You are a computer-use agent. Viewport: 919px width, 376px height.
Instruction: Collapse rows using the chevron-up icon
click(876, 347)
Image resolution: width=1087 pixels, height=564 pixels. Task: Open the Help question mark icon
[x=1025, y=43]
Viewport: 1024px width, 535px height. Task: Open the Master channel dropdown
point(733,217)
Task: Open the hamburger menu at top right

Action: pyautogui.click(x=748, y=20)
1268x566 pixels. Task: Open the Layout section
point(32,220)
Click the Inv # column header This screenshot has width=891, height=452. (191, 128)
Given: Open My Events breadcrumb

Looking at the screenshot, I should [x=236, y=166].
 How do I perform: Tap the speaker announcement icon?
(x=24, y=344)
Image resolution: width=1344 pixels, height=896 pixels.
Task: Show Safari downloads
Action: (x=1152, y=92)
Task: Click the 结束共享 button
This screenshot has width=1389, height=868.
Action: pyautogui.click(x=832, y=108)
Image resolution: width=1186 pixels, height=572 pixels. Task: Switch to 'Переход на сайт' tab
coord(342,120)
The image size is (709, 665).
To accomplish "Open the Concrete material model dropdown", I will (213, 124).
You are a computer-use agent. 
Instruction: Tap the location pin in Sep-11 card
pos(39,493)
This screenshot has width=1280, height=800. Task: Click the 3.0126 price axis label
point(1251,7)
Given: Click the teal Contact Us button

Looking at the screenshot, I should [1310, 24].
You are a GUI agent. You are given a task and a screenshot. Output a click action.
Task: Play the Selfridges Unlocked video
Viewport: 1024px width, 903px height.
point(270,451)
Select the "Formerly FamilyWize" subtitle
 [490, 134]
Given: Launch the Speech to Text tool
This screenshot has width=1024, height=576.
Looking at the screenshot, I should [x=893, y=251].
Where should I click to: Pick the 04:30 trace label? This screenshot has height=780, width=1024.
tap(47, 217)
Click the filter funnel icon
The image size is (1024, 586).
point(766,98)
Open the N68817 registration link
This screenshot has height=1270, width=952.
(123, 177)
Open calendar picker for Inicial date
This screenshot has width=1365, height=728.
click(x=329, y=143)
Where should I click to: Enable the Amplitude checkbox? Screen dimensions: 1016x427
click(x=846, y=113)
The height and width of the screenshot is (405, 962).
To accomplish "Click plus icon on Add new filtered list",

- [EXERCISE]
Express every line of the rows above as a Markdown table with the columns No. and Line, numbering each line in order and leaving out blank lines.

- [COMPLETED EXERCISE]
| No. | Line |
|---|---|
| 1 | You are a computer-use agent. Viewport: 919px width, 376px height. |
| 2 | Instruction: Collapse rows using the chevron-up icon |
| 3 | click(876, 347) |
| 4 | Image resolution: width=1087 pixels, height=564 pixels. Task: Open the Help question mark icon |
| 5 | [x=1025, y=43] |
| 6 | Viewport: 1024px width, 535px height. Task: Open the Master channel dropdown |
| 7 | point(733,217) |
| 8 | Task: Open the hamburger menu at top right |
| 9 | Action: pyautogui.click(x=748, y=20) |
| 10 | 1268x566 pixels. Task: Open the Layout section |
| 11 | point(32,220) |
| 12 | Click the Inv # column header This screenshot has width=891, height=452. (191, 128) |
| 13 | Given: Open My Events breadcrumb |
| 14 | Looking at the screenshot, I should [x=236, y=166]. |
| 15 |  How do I perform: Tap the speaker announcement icon? |
| 16 | (x=24, y=344) |
| 17 | Image resolution: width=1344 pixels, height=896 pixels. |
| 18 | Task: Show Safari downloads |
| 19 | Action: (x=1152, y=92) |
| 20 | Task: Click the 结束共享 button |
| 21 | This screenshot has width=1389, height=868. |
| 22 | Action: pyautogui.click(x=832, y=108) |
| 23 | Image resolution: width=1186 pixels, height=572 pixels. Task: Switch to 'Переход на сайт' tab |
| 24 | coord(342,120) |
| 25 | The image size is (709, 665). |
| 26 | To accomplish "Open the Concrete material model dropdown", I will (213, 124). |
| 27 | You are a computer-use agent.  |
| 28 | Instruction: Tap the location pin in Sep-11 card |
| 29 | pos(39,493) |
| 30 | This screenshot has width=1280, height=800. Task: Click the 3.0126 price axis label |
| 31 | point(1251,7) |
| 32 | Given: Click the teal Contact Us button |
| 33 | Looking at the screenshot, I should [1310, 24]. |
| 34 | You are a GUI agent. You are given a task and a screenshot. Output a click action. |
| 35 | Task: Play the Selfridges Unlocked video |
| 36 | Viewport: 1024px width, 903px height. |
| 37 | point(270,451) |
| 38 | Select the "Formerly FamilyWize" subtitle |
| 39 |  [490, 134] |
| 40 | Given: Launch the Speech to Text tool |
| 41 | This screenshot has width=1024, height=576. |
| 42 | Looking at the screenshot, I should [x=893, y=251]. |
| 43 | Where should I click to: Pick the 04:30 trace label? This screenshot has height=780, width=1024. |
| 44 | tap(47, 217) |
| 45 | Click the filter funnel icon |
| 46 | The image size is (1024, 586). |
| 47 | point(766,98) |
| 48 | Open the N68817 registration link |
| 49 | This screenshot has height=1270, width=952. |
| 50 | (123, 177) |
| 51 | Open calendar picker for Inicial date |
| 52 | This screenshot has width=1365, height=728. |
| 53 | click(x=329, y=143) |
| 54 | Where should I click to: Enable the Amplitude checkbox? Screen dimensions: 1016x427 |
| 55 | click(x=846, y=113) |
| 56 | The height and width of the screenshot is (405, 962). |
| 57 | To accomplish "Click plus icon on Add new filtered list", |